### Assignment
Pick every line from the data below that contains the string "agent" and copy it.

### Records shown
########################################

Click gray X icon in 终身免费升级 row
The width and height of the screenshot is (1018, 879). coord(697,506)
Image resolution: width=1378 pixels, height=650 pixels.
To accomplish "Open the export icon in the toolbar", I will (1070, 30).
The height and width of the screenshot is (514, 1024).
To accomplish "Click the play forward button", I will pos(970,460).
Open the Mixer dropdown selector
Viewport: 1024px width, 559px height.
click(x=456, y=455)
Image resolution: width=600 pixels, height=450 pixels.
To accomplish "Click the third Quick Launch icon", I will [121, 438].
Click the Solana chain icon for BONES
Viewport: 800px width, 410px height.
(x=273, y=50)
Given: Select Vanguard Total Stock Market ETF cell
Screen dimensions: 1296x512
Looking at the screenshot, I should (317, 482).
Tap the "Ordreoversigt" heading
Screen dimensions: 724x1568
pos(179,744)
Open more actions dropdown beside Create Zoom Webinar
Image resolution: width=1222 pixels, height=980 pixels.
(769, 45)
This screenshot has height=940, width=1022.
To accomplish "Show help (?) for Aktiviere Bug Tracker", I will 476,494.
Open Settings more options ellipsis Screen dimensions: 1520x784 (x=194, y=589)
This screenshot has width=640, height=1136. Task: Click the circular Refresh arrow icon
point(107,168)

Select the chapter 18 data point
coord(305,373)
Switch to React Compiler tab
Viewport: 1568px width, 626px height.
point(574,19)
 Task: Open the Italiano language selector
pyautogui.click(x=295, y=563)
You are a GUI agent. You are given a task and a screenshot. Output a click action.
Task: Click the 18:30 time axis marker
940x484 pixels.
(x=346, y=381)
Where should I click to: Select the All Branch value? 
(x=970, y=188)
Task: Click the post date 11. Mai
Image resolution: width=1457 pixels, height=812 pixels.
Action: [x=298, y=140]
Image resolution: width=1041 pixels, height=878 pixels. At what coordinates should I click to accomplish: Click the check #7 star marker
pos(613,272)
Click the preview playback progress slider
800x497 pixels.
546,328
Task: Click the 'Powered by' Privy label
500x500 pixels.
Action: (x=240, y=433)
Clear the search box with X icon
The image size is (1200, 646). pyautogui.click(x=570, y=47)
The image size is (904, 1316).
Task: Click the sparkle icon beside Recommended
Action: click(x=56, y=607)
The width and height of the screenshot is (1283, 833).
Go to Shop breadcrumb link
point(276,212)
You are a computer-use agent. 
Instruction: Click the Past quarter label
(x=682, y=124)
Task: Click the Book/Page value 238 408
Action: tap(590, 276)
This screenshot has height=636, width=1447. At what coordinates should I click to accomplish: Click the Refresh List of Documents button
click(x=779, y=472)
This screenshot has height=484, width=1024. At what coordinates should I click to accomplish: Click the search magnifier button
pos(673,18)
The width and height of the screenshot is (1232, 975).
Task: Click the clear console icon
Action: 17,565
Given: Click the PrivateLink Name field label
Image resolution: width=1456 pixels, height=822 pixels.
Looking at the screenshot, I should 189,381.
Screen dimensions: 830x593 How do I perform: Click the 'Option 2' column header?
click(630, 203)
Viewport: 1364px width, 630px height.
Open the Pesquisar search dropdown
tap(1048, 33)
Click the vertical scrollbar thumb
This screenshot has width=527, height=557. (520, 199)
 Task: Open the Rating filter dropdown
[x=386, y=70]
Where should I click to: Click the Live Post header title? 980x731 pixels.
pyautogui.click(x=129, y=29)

########################################

### Written answer
You are a GUI agent. You are given a task and a screenshot. Output a click action.
You are a computer-use agent. 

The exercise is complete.